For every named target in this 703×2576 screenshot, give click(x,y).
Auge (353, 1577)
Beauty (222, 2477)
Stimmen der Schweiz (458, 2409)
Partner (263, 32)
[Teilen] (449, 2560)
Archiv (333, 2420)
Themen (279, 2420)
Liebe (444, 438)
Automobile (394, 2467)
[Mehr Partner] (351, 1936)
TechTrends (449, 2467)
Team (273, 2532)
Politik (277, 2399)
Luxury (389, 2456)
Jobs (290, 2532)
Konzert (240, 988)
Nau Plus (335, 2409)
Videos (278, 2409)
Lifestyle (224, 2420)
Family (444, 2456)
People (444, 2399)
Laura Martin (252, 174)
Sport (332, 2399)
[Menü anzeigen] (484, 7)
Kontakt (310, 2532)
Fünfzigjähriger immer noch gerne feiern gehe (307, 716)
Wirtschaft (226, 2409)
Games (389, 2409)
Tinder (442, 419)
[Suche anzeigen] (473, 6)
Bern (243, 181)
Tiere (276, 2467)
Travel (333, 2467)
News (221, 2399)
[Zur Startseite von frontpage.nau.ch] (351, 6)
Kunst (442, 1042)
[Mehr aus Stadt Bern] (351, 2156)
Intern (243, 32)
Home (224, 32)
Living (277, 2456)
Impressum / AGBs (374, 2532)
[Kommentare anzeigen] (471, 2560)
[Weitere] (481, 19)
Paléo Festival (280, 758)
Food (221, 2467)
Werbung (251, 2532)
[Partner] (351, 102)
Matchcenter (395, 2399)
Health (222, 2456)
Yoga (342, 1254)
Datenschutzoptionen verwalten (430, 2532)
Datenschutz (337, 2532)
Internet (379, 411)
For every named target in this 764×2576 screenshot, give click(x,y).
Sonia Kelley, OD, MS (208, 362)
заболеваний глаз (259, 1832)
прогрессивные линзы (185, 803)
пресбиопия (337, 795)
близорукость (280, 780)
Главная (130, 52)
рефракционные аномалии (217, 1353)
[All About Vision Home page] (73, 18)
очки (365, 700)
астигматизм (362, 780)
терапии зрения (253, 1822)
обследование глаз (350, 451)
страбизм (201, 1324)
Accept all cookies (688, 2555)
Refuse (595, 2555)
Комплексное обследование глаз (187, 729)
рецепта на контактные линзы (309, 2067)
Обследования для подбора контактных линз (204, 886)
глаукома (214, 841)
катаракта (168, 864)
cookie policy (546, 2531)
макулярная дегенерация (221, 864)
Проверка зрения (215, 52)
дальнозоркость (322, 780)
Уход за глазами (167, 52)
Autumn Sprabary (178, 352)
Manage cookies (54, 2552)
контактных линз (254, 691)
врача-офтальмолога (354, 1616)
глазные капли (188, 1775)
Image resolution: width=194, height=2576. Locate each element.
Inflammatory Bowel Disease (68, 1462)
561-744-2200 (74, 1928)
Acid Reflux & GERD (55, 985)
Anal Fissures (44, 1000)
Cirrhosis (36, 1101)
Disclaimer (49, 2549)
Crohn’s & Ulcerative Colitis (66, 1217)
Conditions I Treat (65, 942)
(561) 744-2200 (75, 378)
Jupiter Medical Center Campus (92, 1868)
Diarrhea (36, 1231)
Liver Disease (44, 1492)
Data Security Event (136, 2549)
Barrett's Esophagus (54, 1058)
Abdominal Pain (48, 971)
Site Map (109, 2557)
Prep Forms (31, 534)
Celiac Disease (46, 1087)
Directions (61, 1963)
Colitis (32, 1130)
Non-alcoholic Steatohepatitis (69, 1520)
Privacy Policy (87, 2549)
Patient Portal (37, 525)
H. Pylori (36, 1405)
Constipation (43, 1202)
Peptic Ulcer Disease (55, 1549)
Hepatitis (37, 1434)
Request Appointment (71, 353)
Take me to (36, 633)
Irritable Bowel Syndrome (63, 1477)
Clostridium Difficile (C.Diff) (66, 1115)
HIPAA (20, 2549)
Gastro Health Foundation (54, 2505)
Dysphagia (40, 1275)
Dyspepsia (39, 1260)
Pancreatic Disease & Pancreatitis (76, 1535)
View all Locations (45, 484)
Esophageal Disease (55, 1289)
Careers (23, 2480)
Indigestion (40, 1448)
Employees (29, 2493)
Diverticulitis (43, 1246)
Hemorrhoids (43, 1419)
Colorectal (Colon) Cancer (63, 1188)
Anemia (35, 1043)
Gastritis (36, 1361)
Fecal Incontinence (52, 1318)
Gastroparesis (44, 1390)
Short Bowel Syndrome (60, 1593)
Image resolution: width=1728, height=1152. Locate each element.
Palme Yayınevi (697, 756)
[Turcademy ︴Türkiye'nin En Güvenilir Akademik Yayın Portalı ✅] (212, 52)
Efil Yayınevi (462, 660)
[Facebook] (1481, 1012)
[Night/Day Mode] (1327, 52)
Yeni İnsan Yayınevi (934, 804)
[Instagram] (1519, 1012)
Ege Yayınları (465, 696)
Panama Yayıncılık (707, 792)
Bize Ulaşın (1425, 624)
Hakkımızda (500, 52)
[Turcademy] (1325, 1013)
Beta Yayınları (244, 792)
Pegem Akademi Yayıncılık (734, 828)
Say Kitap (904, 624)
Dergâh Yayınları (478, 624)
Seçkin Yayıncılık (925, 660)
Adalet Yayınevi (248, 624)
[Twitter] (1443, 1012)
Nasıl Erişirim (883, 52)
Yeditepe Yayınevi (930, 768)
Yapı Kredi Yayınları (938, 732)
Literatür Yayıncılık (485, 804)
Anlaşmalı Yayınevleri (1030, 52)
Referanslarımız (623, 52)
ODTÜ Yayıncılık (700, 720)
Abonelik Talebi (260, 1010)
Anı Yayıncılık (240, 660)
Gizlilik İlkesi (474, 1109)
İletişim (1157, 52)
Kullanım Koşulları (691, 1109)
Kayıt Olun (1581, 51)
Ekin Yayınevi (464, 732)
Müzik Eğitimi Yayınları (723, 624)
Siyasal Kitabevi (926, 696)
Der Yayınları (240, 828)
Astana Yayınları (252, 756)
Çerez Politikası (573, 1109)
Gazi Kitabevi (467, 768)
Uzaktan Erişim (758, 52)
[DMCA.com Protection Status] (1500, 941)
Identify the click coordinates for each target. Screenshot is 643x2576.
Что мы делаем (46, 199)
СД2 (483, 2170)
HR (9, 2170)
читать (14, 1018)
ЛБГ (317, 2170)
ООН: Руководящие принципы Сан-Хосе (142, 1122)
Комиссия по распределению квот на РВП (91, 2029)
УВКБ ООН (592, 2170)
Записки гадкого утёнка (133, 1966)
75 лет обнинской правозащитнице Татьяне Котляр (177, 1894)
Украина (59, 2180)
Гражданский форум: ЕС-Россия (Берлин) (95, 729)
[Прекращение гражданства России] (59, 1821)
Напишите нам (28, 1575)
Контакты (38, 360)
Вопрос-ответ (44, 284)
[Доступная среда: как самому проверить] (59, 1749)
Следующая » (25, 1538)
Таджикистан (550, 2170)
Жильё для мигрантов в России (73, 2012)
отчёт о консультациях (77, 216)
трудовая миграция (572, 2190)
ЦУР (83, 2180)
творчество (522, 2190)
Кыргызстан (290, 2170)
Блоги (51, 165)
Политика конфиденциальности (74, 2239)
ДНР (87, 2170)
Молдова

What needs to be done:
Scan the records for lines with the string "Locate". Give the number of such lines and nothing else.

Output:
2